Warning: Output buffering is enabled in your php by the outputbuffering parameter(s) in php.ini. Gallery can function with this setting – downloading files is even faster – but Gallery might be unable to serve large files (e.g. large videos) and run into the memory limit. Also, some features like the progress bars might not work correctly if output buffering is enabled unless iniset() is allowed.

and

Old files (3328)
These files are no longer part of Gallery. They probably won’t cause any problems but it is a good idea to remove them to keep your install clean. Gallery can’t remove these files for you, but you can download and run this script in your gallery2 directory to delete them for you.

I’m not sure why output buffering is enabled; I certainly don’t want my server output buffered, for just the reasons the warning mentions. The old files I’ll take care of later.

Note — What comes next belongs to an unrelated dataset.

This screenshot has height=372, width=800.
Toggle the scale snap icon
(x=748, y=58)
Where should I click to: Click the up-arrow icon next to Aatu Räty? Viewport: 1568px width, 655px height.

A quick edit of /usr/local/etc/php.ini:

output_buffering = Off

does the trick. Of course, apachectl restart to restart Apache is required before the changes kick in.

In the next step, the updater was unable to write to config.php; this is not a surprise, as I chmoded it after the initial setup. I’ll put it back to chmod 0666 just for the upgrade.

Step 3 went fine; putting config.php back to chmod 0444.

In Step 4 I elected to upgrade all installed modules to whatever the latest versions are. Apart from a warning that “ImageMagick module needs configuration”, all module upgrades were green.

That was it. All the other steps were without incident. The final upgrade screen said to go to the site admin to upgrade any other modules; I’ll have a look there to see if anything needs to happen…

The only module with an ‘upgrade’ link is ‘ImageMagick’. I clicked ‘upgrade’ and got ‘Successfully upgraded module ImageMagick’; too easy.

Next, I installed and activated the Hidden Items and Password Items modules, the availability of which is the only reason I upgraded at all. Once these modules were activated, I could use the Edit Item function on my albums and photos, and find two new sections: one with a check box to make the item hidden, and one with password boxes to set a password to view the item. Outstanding!

The hidden feature works flawlessly. The password feature has one gotcha that I can see: if the guest user does not have permission to view an item, then the password prompt just continuously reappears, without any indication of the problem. It could be argued that this is a security feature and not a bug, but I think a minor security tradeoff would be worth the usability boost. Oh well.

It seems the ImageMagick module is broken, as it shows up with a red circle w/ a line through it. Upon further investigation, it’s disabled itself because the version of ImageMagick I have, 6.2.2, has a known security vuln. I’m trying to upgrade it via a FreeBSD package, but I can’t find one handy. The vuln is an infinite loop on an intentionally malformed image; since I trust everyone w/ image upload privs, and an infinite loop isn’t a serious compromise, I’ll override this security warning and force the module to use the vulnerable version.

It also seems as though the upgrade, when it purged the cache, killed the thumbnails, so I’m using the Maintenance function in the site admin tool to rebuild the thumbnail/resized copies of all the images. Now that I turned buffering off, this produces a meaningful progress bar, which is kind of novel.